# Revolver identification



## Whoabro615 (Dec 28, 2014)

My grandfather left me two of these revolvers with closely matching numbers what are they I know they are S&w but no clue other then that


----------



## rfawcs (Feb 11, 2006)

Model 64 if .38 Special, Model 65 if .357 Magnum. FWPD= Fort Worth Police Dept?


----------



## osbornk (Jan 31, 2015)

Looks like a Model 10 to me.


----------



## denner (Jun 3, 2011)

If it's stainless its either a model 64 or 65. If it's Nickel, or refinished, a model 10?


----------



## OldManMontgomery (Nov 2, 2013)

*Good revolver.*

There is no 'pin' keeping the barrel locked to the frame. So this revolver was made AFTER about 1982 or so. If the firing pin is mounted to the hammer (rather than being mounted in the frame for the hammer to strike it), it's an earlier model - of the after-1982 types.

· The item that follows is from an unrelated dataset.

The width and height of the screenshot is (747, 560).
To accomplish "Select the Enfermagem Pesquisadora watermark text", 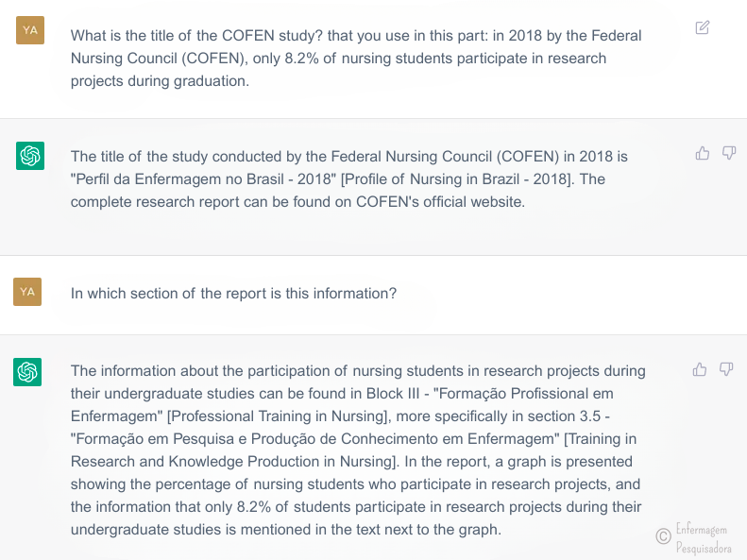I will pyautogui.click(x=704, y=538).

Open the cylinder and look for a stamped model number on the frame, underneath the yoke (the connecting member between the cylinder and frame). It should look like "MOD XXX" or perhaps just something on the order of "65-3".

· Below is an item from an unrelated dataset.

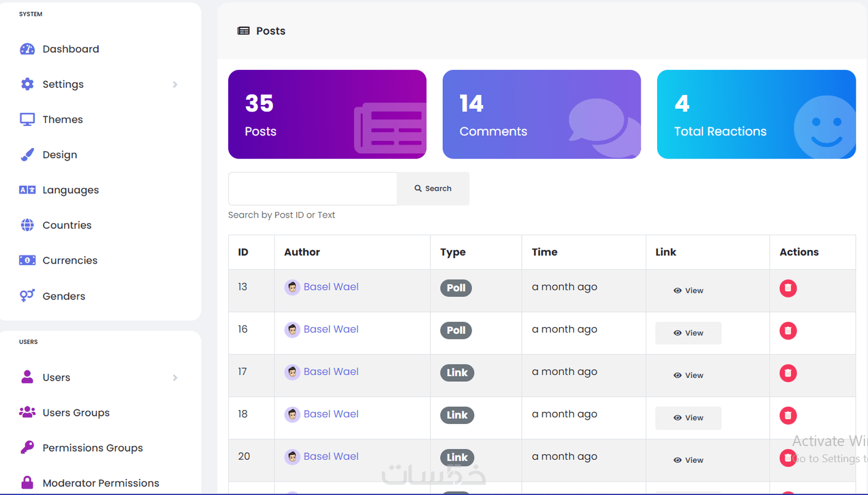Viewport: 868px width, 495px height.
Task: View post 16 via View button
Action: [688, 333]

Look on the side of the barrel on the right side. The caliber will be roll stamped rather obviously. (It is most likely a .38 Special or possibly .357 Magnum.)

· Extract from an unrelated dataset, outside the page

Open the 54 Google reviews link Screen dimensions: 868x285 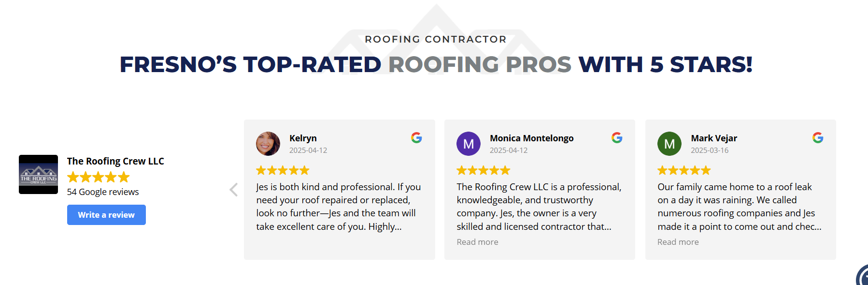point(103,192)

That basic revolver design is one of the finest handguns ever dreamed up or produced.

The "FWPD" suggests "Fort Worth Police Department". May departments sell off their 'old' sidearms when they change issue sidearms. "Used" cop guns typically have been carried a lot and shot two or three times a year. And usually well maintained. Not at all like a 'used' cop car.

One more thing (like Columbo said). If you decide you want to sell those revolvers, see if you can find someone who collects 'cop' guns. The department markings set them apart. Do NOT get the idea it will buy you a second home; it won't. But a collector will usually pay as much or more than most anyone else. A pawn shop or retailer HAS to turn a profit on the revolver if he buys it. So he will buy low and sell high as much as possible. The best price will come from a collector who wants it for his collection. Now if you could just find him...


----------